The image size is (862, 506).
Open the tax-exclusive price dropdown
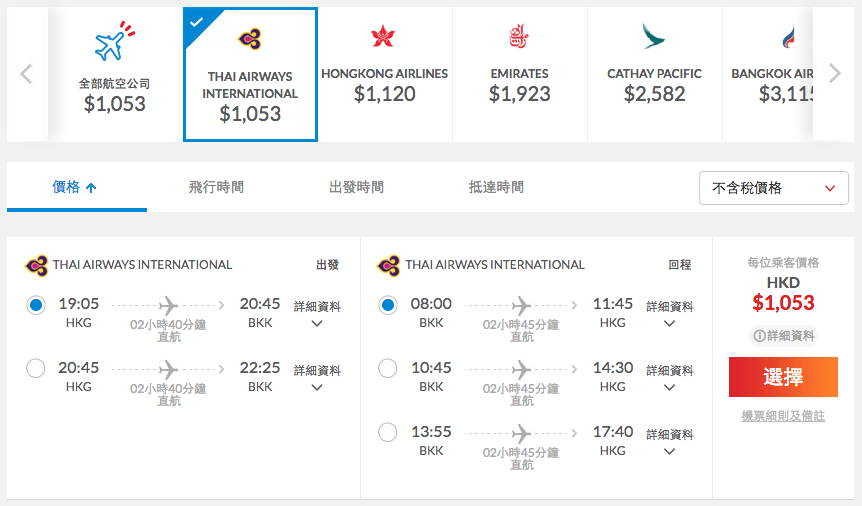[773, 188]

■ ■ ■ ■ ■

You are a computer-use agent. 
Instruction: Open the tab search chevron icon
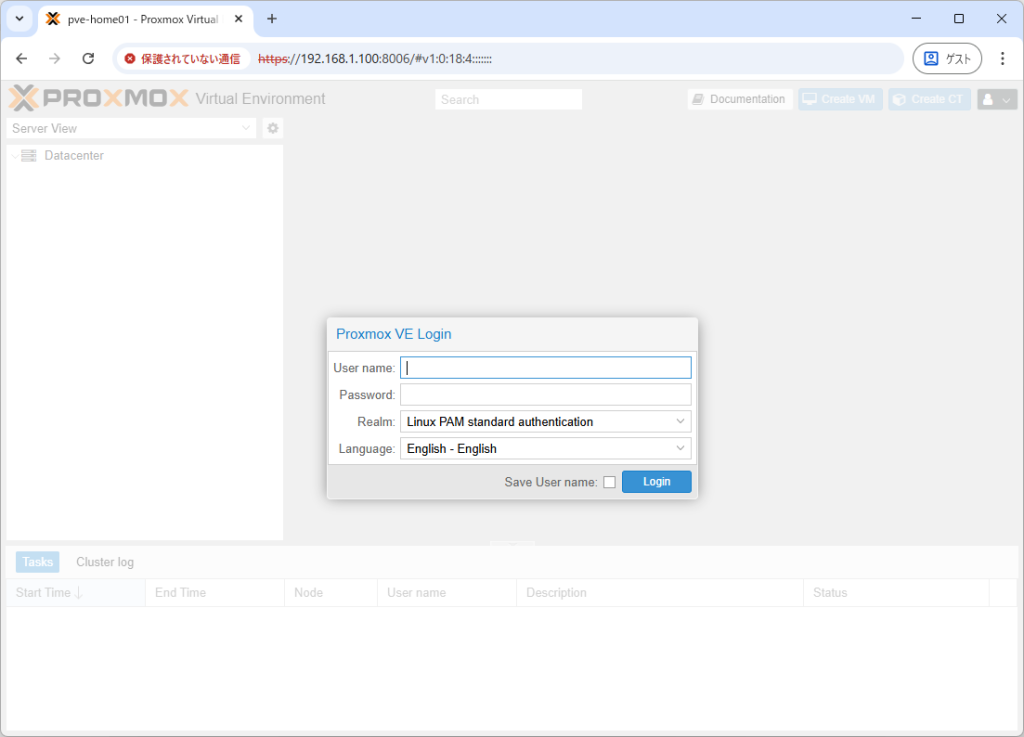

■ ■ ■ ■ ■

Rewrite the lines from the one with "You are a computer-use agent." to the one with "Instruction: Open the tab search chevron icon", changing "chevron" to "arrow" and keeping everything else the same.

You are a computer-use agent. 
Instruction: Open the tab search arrow icon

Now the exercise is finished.